Tarefa - Segundo o texto sobre a crise do cinema, por que a nova tendência que investe contra a religião é considerada pior e perigosa? Responda em uma a três frases.

Trecho do texto -
Agressão gratuita
Pedro J. Bondaczuk
A indústria cinematográfica mundial vive, a exemplo de
tantas outras atividades (quer políticas, quer econômicas, quer artísticas ou
quer de várias outras naturezas) enorme crise de qualidade e, principalmente,
de criatividade, embora muitos, provavelmente, não comunguem dessa minha
opinião. Estão no seu direito. Não é por acaso que baboseiras do tipo
“Sexta-Feira 13” ,
“Rambo”, “Casa do Espanto” e tantas e tantas outras coisas tolas, embora
inofensivas, sejam produzidas em série, refletindo falta de imaginação
contundente, infelizmente aceita, passivamente, pelo público consumidor, como
suprassumo de “arte”.
Todavia, de uns tempos a esta
parte, uma nova tendência vem se manifestando devagarinho, quer no cinema, quer
na Literatura, com algumas características piores ainda: são perigosas, por se
brincar com coisas muito sérias, que alguns celerados não sabem respeitar.
Determinados produtores (e escritores), ávidos por publicidade, estão
investindo contra a religião como se fosse a atitude mais inocente e natural
que há. Misturam o sagrado e o profano em um único e podre balaio, sem medir
conseqüências, achando que com isso são “revolucionários” ou, no mínimo,
originais. Mas não são nem uma coisa e nem outra.
Que algumas pessoas não acreditem
em religiões e não queiram se vincular a nenhuma das milhares que há por aí,
tudo bem. Estão no seu direito. É questão de foro íntimo que tem que ser
respeitada. Que existam os que não crêem nem mesmo em Deus (não importa o nome
que Lhe dêem) e interpretem todos os fenômenos do universo por ótica
rigorosamente mecanicista, atribuindo a origem e o funcionamento de tudo o que
há ao acaso, a um suposto big bang ou coisa que o valha, também é um direito de
cada um e que tem que ser respeitado.
O que não concordo é a tentativa de
alguns de impor seu pensamento mediante algum tipo de coação, psicológico,
artístico ou, principalmente, físico. E disso discordo com a máxima veemência.
Sou contrário a qualquer forma de proselitismo, quer de deístas, quer de ateus,
e ainda mais utilizando a arte como instrumento. As pessoas podem acreditar no
que quiserem, desde que reservem a crença apenas para si. Podem discordar da fé
alheia e considerá-la crendices e superstições, mas sem ridicularizá-la. E
muito menos utilizando o pretexto de “fazer arte” com isso, até porque, a
reação de quem é ridicularizado pode ser imprevisível e de intensidade extrema.
Ademais, há milhões de temas a serem explorados em literatura, pintura,
escultura, cinema, teatro etc. que não seja o referente à crença.

Dados registrados -
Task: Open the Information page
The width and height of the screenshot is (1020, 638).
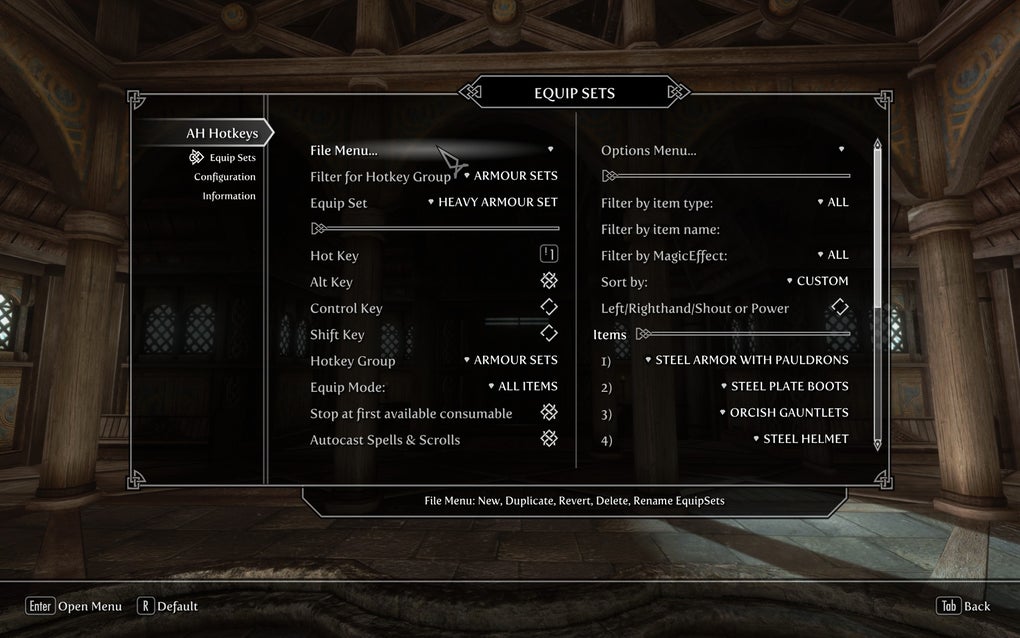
* * *
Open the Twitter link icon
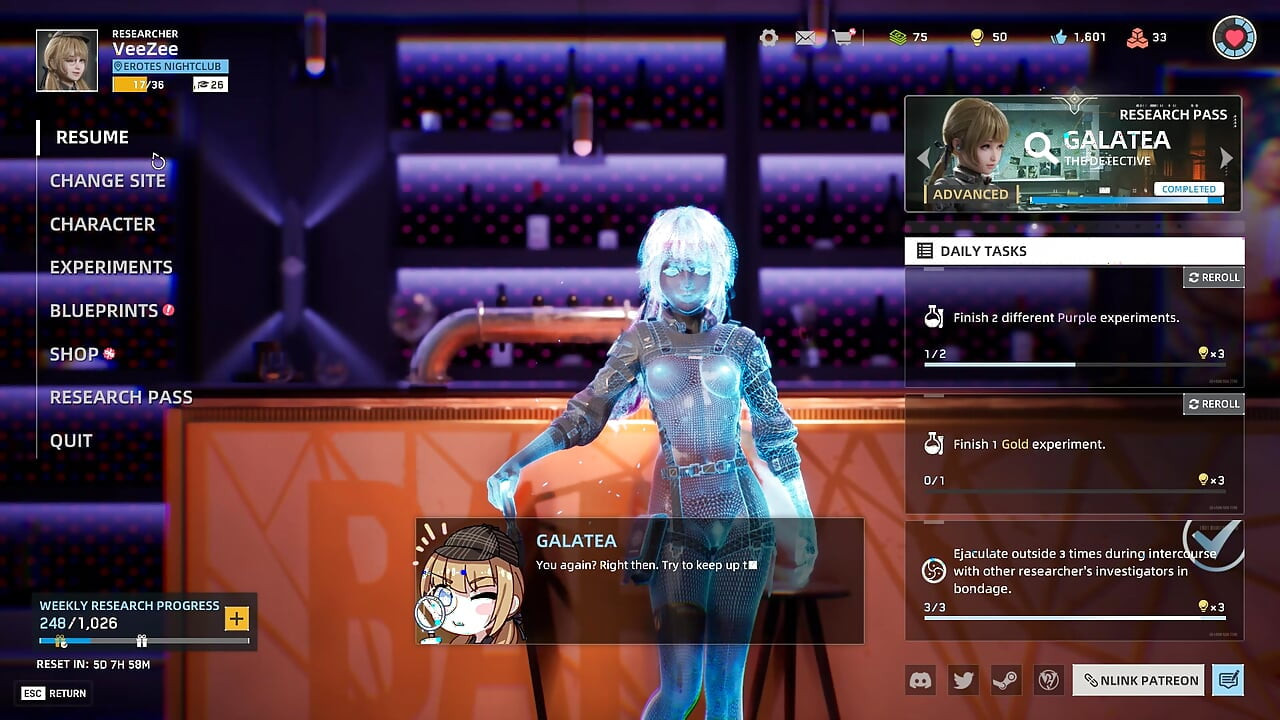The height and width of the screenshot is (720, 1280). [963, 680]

Resposta escrita - Porque ela brinca com coisas muito sérias, que alguns celerados não sabem respeitar. Os produtores e escritores misturam o sagrado e o profano sem medir as consequências.